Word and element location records
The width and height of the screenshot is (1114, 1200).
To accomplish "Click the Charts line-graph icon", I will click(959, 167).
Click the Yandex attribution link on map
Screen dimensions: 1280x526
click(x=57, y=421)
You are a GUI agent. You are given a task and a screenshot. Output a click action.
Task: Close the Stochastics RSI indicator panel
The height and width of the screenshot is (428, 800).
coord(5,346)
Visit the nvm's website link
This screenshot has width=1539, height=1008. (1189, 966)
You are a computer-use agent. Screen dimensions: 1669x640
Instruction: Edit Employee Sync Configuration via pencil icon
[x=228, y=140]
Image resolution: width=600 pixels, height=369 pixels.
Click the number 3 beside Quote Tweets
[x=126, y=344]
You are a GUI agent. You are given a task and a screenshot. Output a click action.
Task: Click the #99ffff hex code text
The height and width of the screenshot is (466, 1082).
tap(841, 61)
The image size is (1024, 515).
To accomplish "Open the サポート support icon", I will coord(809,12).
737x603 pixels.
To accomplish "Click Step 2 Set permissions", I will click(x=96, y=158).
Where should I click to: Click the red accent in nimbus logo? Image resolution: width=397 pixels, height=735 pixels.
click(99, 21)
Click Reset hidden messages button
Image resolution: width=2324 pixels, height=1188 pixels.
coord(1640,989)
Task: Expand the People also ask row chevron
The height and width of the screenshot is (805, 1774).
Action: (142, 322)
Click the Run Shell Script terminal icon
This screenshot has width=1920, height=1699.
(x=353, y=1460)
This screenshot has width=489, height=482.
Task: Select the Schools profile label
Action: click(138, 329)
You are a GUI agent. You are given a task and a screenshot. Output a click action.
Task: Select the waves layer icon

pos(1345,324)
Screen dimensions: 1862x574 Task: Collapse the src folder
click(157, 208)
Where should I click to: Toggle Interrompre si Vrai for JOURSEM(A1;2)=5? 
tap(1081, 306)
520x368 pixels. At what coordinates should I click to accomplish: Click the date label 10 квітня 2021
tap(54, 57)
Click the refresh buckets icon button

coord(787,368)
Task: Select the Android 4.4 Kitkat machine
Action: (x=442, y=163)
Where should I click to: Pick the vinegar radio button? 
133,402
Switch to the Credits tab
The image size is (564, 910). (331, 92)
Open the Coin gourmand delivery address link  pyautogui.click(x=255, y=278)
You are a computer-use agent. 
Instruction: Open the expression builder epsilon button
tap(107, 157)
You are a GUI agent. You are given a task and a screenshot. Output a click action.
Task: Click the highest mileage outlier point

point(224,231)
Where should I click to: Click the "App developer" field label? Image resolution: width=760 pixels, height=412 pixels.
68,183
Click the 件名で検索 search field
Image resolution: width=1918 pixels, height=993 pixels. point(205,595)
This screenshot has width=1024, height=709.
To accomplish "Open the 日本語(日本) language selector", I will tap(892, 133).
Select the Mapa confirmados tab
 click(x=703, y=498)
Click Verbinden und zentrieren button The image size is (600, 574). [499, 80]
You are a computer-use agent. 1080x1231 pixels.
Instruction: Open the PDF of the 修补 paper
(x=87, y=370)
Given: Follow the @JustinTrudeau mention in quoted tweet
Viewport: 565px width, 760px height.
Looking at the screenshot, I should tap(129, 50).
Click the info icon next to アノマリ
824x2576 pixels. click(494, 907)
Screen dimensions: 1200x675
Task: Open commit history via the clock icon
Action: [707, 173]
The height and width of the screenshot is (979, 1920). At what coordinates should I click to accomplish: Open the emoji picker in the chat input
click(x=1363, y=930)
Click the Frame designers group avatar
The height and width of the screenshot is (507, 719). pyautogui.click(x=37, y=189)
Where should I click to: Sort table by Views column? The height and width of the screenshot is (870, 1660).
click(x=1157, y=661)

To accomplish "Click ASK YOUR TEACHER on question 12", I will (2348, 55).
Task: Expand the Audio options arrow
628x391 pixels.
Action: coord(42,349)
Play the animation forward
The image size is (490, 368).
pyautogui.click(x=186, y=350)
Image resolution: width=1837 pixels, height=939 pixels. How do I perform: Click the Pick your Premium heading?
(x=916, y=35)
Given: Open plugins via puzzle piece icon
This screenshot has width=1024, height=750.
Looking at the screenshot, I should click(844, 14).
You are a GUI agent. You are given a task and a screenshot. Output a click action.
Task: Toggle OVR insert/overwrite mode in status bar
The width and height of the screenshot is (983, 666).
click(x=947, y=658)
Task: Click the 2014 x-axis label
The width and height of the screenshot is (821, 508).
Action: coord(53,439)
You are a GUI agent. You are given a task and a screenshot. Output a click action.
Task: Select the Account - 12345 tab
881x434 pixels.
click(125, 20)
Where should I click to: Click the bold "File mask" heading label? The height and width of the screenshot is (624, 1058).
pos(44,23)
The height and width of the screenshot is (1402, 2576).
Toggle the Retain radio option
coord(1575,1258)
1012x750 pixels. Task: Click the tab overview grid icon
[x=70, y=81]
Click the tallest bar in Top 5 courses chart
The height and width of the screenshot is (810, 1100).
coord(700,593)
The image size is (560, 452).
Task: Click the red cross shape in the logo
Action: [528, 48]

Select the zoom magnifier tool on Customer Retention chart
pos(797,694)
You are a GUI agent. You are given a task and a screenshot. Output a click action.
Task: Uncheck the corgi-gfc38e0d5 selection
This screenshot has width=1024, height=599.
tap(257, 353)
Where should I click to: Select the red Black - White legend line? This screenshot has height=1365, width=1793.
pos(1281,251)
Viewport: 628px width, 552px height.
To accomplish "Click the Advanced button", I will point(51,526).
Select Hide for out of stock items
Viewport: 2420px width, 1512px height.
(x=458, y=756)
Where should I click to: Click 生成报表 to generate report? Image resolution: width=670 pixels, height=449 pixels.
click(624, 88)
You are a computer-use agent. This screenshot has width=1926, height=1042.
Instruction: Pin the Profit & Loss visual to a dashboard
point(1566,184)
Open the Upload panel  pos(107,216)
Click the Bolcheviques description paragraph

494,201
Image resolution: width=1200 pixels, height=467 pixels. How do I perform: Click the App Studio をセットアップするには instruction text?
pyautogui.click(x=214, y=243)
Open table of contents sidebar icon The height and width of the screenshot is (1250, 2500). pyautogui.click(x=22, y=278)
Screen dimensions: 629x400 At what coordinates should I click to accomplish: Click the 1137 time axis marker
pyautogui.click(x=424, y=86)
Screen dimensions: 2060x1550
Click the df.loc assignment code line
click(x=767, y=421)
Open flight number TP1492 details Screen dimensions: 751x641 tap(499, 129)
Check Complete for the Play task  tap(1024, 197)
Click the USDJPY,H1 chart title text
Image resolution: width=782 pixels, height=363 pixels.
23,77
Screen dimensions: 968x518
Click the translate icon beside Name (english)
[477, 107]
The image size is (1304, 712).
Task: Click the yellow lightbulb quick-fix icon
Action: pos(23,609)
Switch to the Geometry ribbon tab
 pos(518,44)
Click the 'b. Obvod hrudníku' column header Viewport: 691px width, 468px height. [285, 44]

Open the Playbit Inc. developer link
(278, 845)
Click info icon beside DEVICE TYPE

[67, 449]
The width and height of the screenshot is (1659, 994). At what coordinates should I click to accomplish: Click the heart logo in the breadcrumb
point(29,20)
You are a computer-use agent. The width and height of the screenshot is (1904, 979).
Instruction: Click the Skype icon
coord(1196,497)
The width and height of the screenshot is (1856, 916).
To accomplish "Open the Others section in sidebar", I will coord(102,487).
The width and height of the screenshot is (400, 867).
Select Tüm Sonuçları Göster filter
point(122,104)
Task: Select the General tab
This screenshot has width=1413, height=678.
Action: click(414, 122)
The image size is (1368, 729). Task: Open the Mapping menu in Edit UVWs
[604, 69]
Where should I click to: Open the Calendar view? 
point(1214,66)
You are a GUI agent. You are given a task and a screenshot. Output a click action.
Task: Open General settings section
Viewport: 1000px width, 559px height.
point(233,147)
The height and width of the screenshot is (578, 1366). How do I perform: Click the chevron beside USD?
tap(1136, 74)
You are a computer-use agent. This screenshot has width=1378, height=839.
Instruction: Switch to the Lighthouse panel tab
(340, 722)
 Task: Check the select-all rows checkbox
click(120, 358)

Challenge
Please format the lines running from the start of the records through the line that contains "pos(1345,324)" as a JSON list of strings, one string per line, with blank lines left out.

Finished exercise
[
  "The width and height of the screenshot is (1114, 1200).",
  "To accomplish \"Click the Charts line-graph icon\", I will click(959, 167).",
  "Click the Yandex attribution link on map",
  "Screen dimensions: 1280x526",
  "click(x=57, y=421)",
  "You are a GUI agent. You are given a task and a screenshot. Output a click action.",
  "Task: Close the Stochastics RSI indicator panel",
  "The height and width of the screenshot is (428, 800).",
  "coord(5,346)",
  "Visit the nvm's website link",
  "This screenshot has width=1539, height=1008. (1189, 966)",
  "You are a computer-use agent. Screen dimensions: 1669x640",
  "Instruction: Edit Employee Sync Configuration via pencil icon",
  "[x=228, y=140]",
  "Image resolution: width=600 pixels, height=369 pixels.",
  "Click the number 3 beside Quote Tweets",
  "[x=126, y=344]",
  "You are a GUI agent. You are given a task and a screenshot. Output a click action.",
  "Task: Click the #99ffff hex code text",
  "The height and width of the screenshot is (466, 1082).",
  "tap(841, 61)",
  "The image size is (1024, 515).",
  "To accomplish \"Open the サポート support icon\", I will coord(809,12).",
  "737x603 pixels.",
  "To accomplish \"Click Step 2 Set permissions\", I will click(x=96, y=158).",
  "Where should I click to: Click the red accent in nimbus logo? Image resolution: width=397 pixels, height=735 pixels.",
  "click(99, 21)",
  "Click Reset hidden messages button",
  "Image resolution: width=2324 pixels, height=1188 pixels.",
  "coord(1640,989)",
  "Task: Expand the People also ask row chevron",
  "The height and width of the screenshot is (805, 1774).",
  "Action: (142, 322)",
  "Click the Run Shell Script terminal icon",
  "This screenshot has width=1920, height=1699.",
  "(x=353, y=1460)",
  "This screenshot has width=489, height=482.",
  "Task: Select the Schools profile label",
  "Action: click(138, 329)",
  "You are a GUI agent. You are given a task and a screenshot. Output a click action.",
  "Task: Select the waves layer icon",
  "pos(1345,324)"
]